What needs to be done ->
Write out the records below once more, exactly as they stand.

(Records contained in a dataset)
+---+

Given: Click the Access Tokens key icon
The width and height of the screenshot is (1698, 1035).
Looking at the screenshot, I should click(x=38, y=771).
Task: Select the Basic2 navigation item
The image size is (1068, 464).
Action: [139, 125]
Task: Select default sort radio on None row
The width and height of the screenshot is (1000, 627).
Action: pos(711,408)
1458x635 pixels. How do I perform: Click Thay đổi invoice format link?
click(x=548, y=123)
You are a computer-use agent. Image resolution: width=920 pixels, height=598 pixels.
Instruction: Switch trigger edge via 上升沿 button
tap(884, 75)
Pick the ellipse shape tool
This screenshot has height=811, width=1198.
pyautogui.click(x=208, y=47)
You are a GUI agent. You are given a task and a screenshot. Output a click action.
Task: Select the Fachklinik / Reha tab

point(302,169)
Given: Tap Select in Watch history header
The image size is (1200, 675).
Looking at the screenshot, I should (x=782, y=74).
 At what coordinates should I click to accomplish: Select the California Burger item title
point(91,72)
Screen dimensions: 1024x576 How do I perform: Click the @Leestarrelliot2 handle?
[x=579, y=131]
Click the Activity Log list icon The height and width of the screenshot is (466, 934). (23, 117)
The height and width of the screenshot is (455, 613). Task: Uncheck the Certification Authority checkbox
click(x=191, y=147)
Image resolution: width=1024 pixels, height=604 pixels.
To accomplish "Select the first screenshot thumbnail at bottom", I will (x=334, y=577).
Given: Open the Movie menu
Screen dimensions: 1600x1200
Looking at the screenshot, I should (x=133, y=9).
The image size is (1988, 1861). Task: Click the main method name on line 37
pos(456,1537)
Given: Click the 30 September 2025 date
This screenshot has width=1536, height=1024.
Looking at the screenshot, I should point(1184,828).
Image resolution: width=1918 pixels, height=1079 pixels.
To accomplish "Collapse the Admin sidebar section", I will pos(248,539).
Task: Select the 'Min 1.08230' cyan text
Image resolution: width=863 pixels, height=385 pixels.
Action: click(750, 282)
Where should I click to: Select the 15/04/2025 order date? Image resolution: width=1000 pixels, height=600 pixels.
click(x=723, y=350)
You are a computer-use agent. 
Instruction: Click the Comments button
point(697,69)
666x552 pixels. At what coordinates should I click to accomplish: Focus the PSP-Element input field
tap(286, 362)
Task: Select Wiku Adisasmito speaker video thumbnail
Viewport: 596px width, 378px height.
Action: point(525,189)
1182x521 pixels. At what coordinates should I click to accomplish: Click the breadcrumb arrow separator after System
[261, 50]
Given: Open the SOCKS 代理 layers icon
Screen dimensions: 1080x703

+---+

Answer ->
Given: Click the Access Tokens key icon
The width and height of the screenshot is (1698, 1035).
Looking at the screenshot, I should click(x=38, y=771).
Task: Select the Basic2 navigation item
The image size is (1068, 464).
Action: [139, 125]
Task: Select default sort radio on None row
The width and height of the screenshot is (1000, 627).
Action: pos(711,408)
1458x635 pixels. How do I perform: Click Thay đổi invoice format link?
click(x=548, y=123)
You are a computer-use agent. Image resolution: width=920 pixels, height=598 pixels.
Instruction: Switch trigger edge via 上升沿 button
tap(884, 75)
Pick the ellipse shape tool
This screenshot has height=811, width=1198.
pyautogui.click(x=208, y=47)
You are a GUI agent. You are given a task and a screenshot. Output a click action.
Task: Select the Fachklinik / Reha tab

point(302,169)
Given: Tap Select in Watch history header
The image size is (1200, 675).
Looking at the screenshot, I should (x=782, y=74).
 At what coordinates should I click to accomplish: Select the California Burger item title
point(91,72)
Screen dimensions: 1024x576 How do I perform: Click the @Leestarrelliot2 handle?
[x=579, y=131]
Click the Activity Log list icon The height and width of the screenshot is (466, 934). (23, 117)
The height and width of the screenshot is (455, 613). Task: Uncheck the Certification Authority checkbox
click(x=191, y=147)
Image resolution: width=1024 pixels, height=604 pixels.
To accomplish "Select the first screenshot thumbnail at bottom", I will (x=334, y=577).
Given: Open the Movie menu
Screen dimensions: 1600x1200
Looking at the screenshot, I should (x=133, y=9).
The image size is (1988, 1861). Task: Click the main method name on line 37
pos(456,1537)
Given: Click the 30 September 2025 date
This screenshot has width=1536, height=1024.
Looking at the screenshot, I should point(1184,828).
Image resolution: width=1918 pixels, height=1079 pixels.
To accomplish "Collapse the Admin sidebar section", I will pos(248,539).
Task: Select the 'Min 1.08230' cyan text
Image resolution: width=863 pixels, height=385 pixels.
Action: click(750, 282)
Where should I click to: Select the 15/04/2025 order date? Image resolution: width=1000 pixels, height=600 pixels.
click(x=723, y=350)
You are a computer-use agent. 
Instruction: Click the Comments button
point(697,69)
666x552 pixels. At what coordinates should I click to accomplish: Focus the PSP-Element input field
tap(286, 362)
Task: Select Wiku Adisasmito speaker video thumbnail
Viewport: 596px width, 378px height.
Action: point(525,189)
1182x521 pixels. At what coordinates should I click to accomplish: Click the breadcrumb arrow separator after System
[261, 50]
Given: Open the SOCKS 代理 layers icon
Screen dimensions: 1080x703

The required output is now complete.